I'm no expert, especially not on modern x86 processors or compilers for them, but I suspect it isn't so trivial as scattering such instructions may affects branch predictor tables and indirectly degrade performance in other parts of code.


You require one branch regardless, and the trivial version is one branch, i.e. already at the minimum amount of branches.


no, you can check your inflating operations before executing them.

But the idea that in 2014 this integer overflow detecting in C, is still a headline is frankly scary. We are all living a very fragile life.


Integer overflow is really a strange problem - it is no problem at all on the assembly level but then we abstracted away the details in our higher level languages for convenience or what ever only to realize that we now regularly shoot our feet.
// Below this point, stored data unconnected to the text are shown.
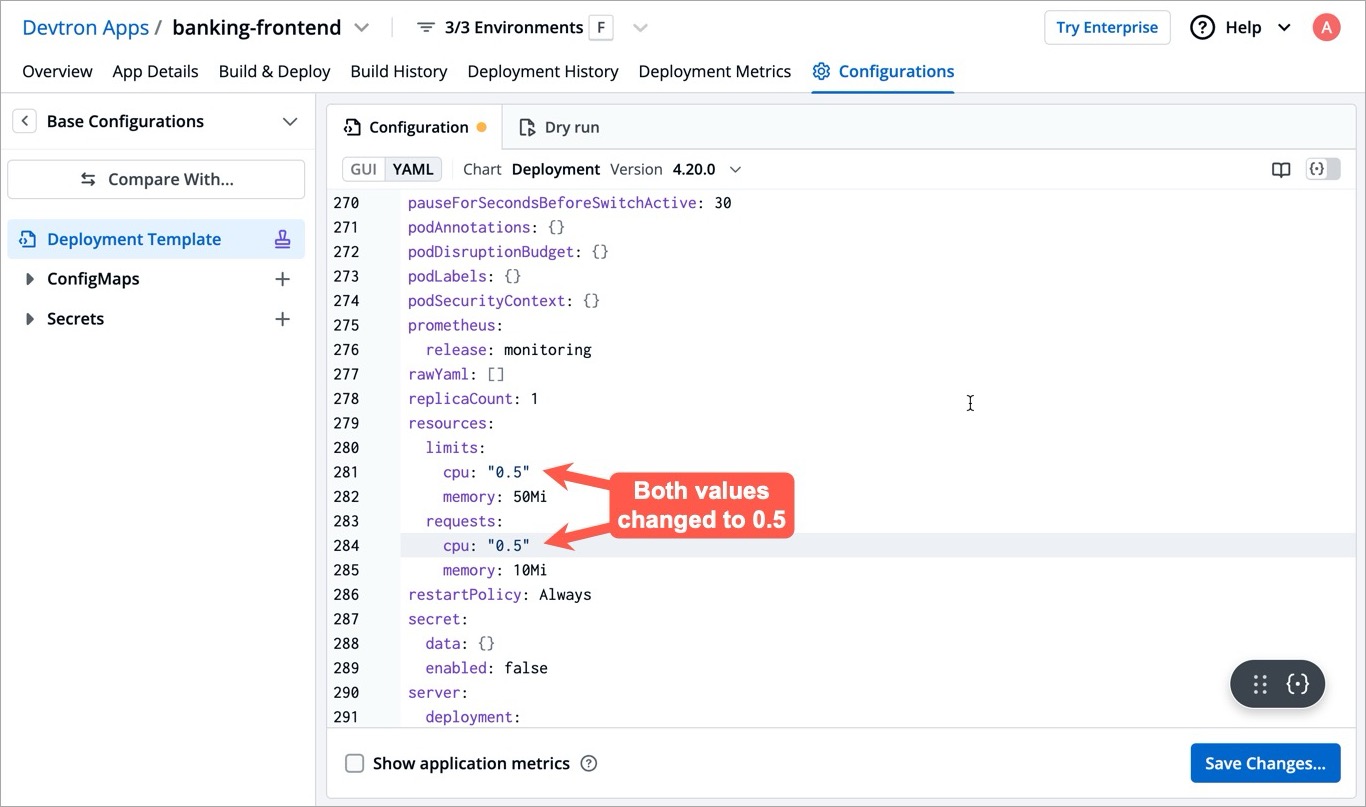Switch to the Dry run tab
This screenshot has height=807, width=1366.
[559, 127]
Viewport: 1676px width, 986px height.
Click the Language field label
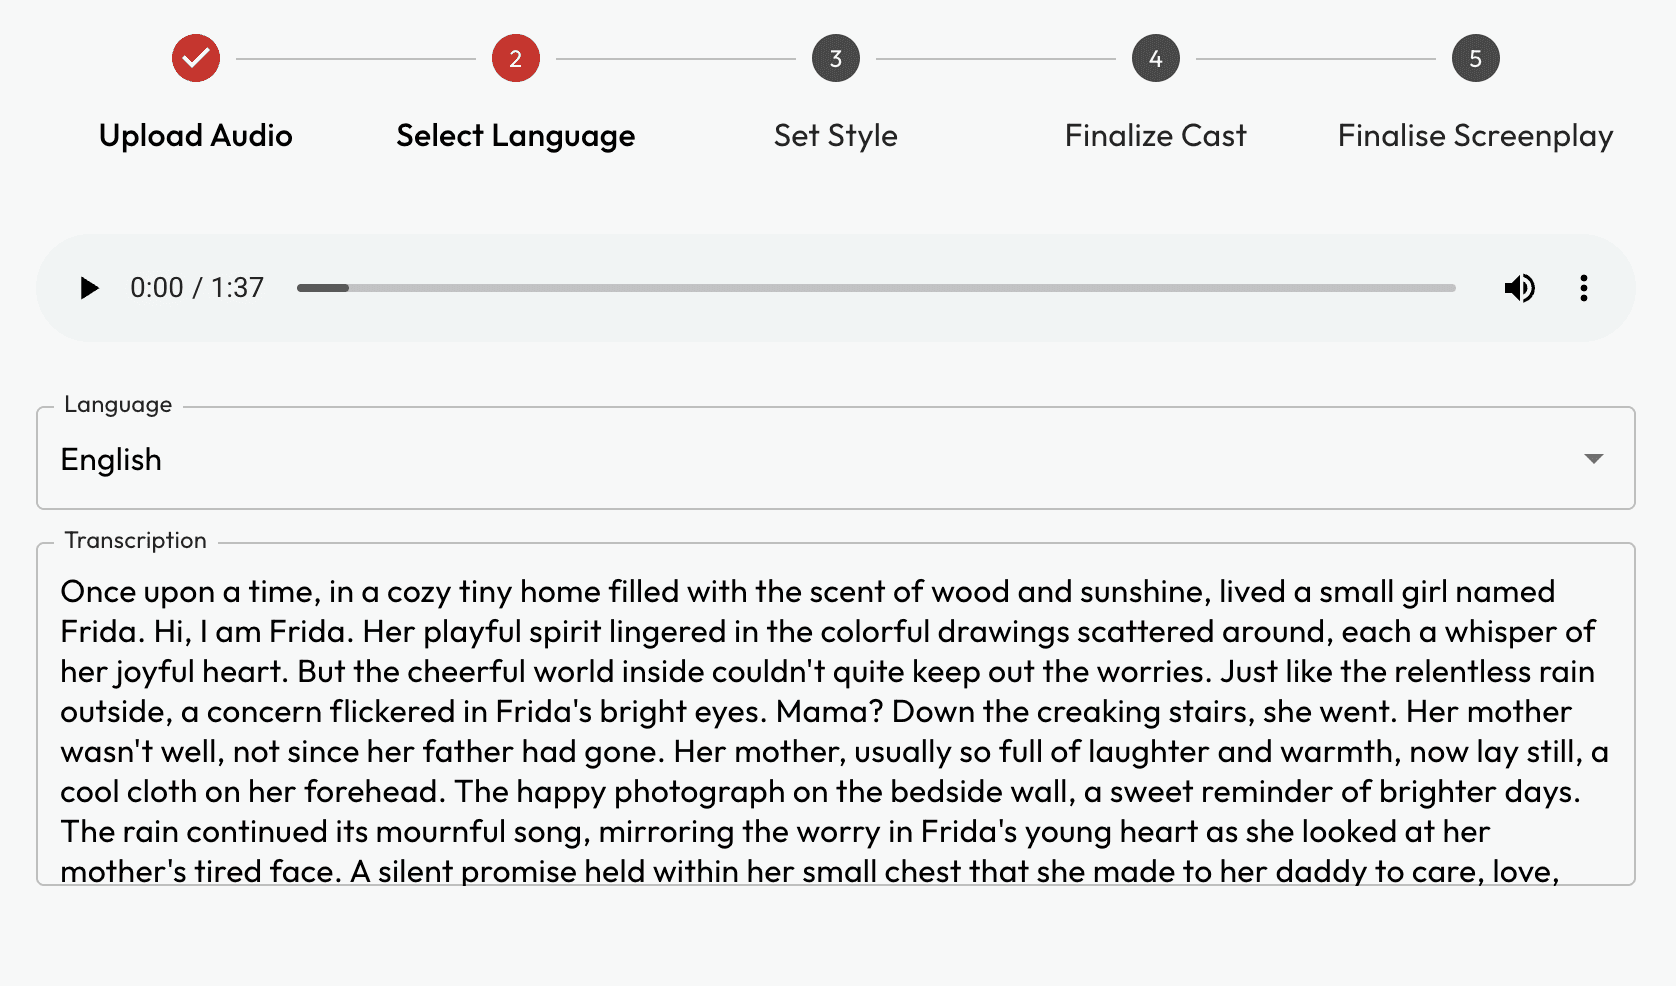click(118, 405)
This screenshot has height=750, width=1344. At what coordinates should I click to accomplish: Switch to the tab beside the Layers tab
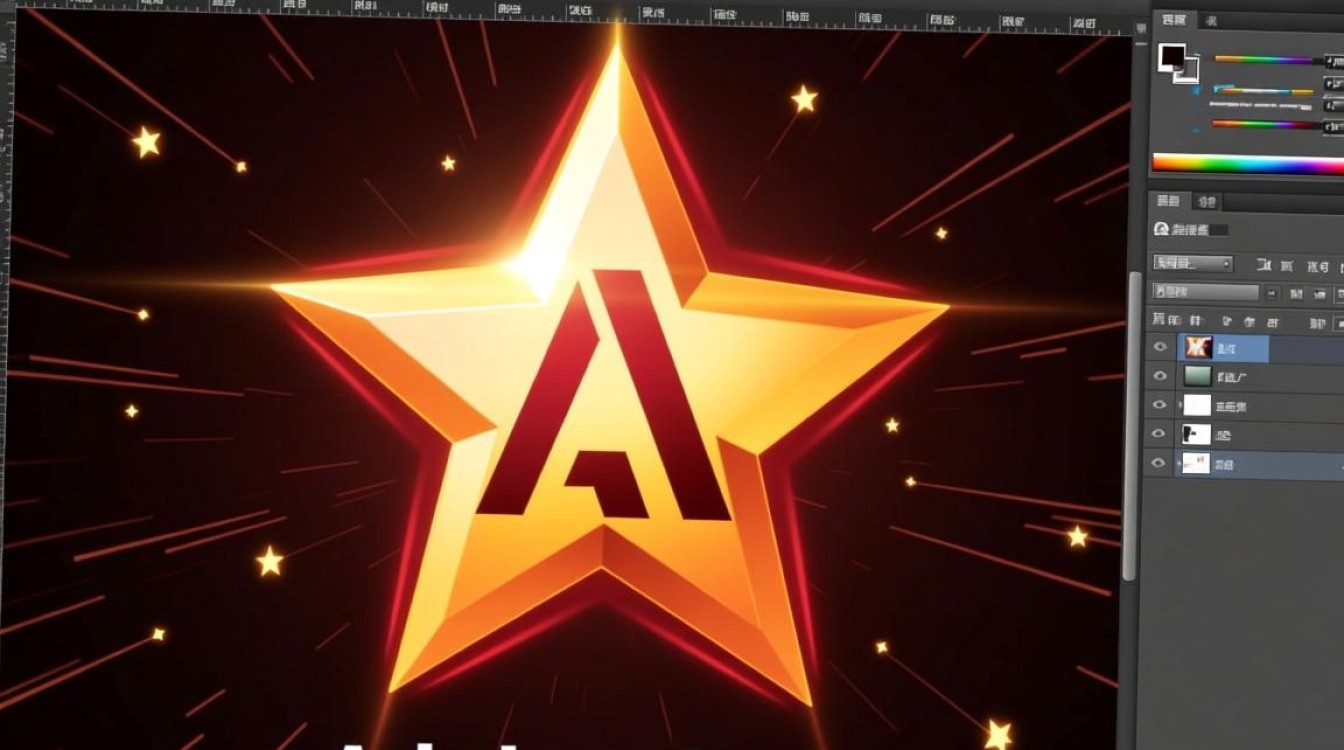coord(1207,202)
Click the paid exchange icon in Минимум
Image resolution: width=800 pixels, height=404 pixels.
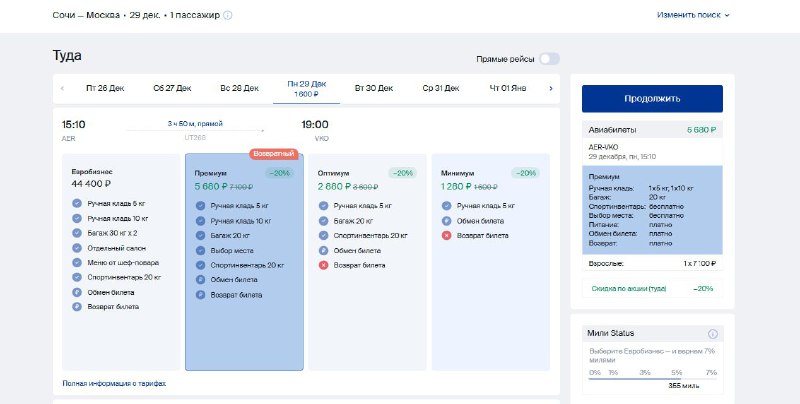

It is nothing more than a language design mistake.


Hm? In Lisp or Python, you don't have overflow issues because ints can't overflow. It's only a problem at the assembly/low level.

EDIT: The point of the parent comment is that integer overflow "isn't a problem at the assembly level, only in high level languages." But high level languages actually prevent the problem. You don't even have to worry about ints overflowing when you use Python or Lisp. You do have to worry if you're assembly or are using a lower level language like C. So the situation is actually opposite from what the parent comment describes.


No, it is a problem with languages if you want to have competitive performance or precision. On the assembly level it's trivial to check the OF. But compilers and the libm didn't care enough, and languages didn't know better, as old knowledge was forgotten or ignored.

The good old Lisp's used those assembly ops to detect the overflow flag for decades and promote to bigint afterwards, and bad languages like Perl, Python, Ruby (created much later then the good old languages) did it the slow way with multiple checks before and after and then promote to float and loose precision then. lua at least refused to deal with this crap and does everything with double and looses precision by definition.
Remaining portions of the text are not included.